__Your assignment__: Once the line containing "Click the customerservice@cettire.com" is found in the entries below, reproduce it and every line after it, stopping at and including the line containing "The height and"; reproduce nothing else, and keep each line exact.

__Records__:
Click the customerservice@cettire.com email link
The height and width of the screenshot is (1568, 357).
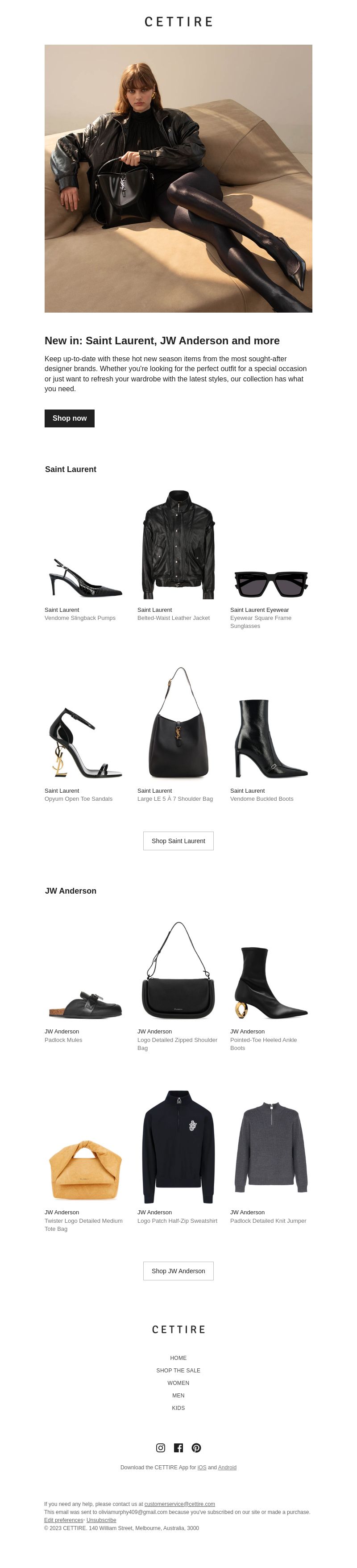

--

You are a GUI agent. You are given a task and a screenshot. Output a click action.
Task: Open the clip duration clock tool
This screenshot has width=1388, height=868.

__Task output__:
Click the customerservice@cettire.com email link
The height and width of the screenshot is (1568, 357).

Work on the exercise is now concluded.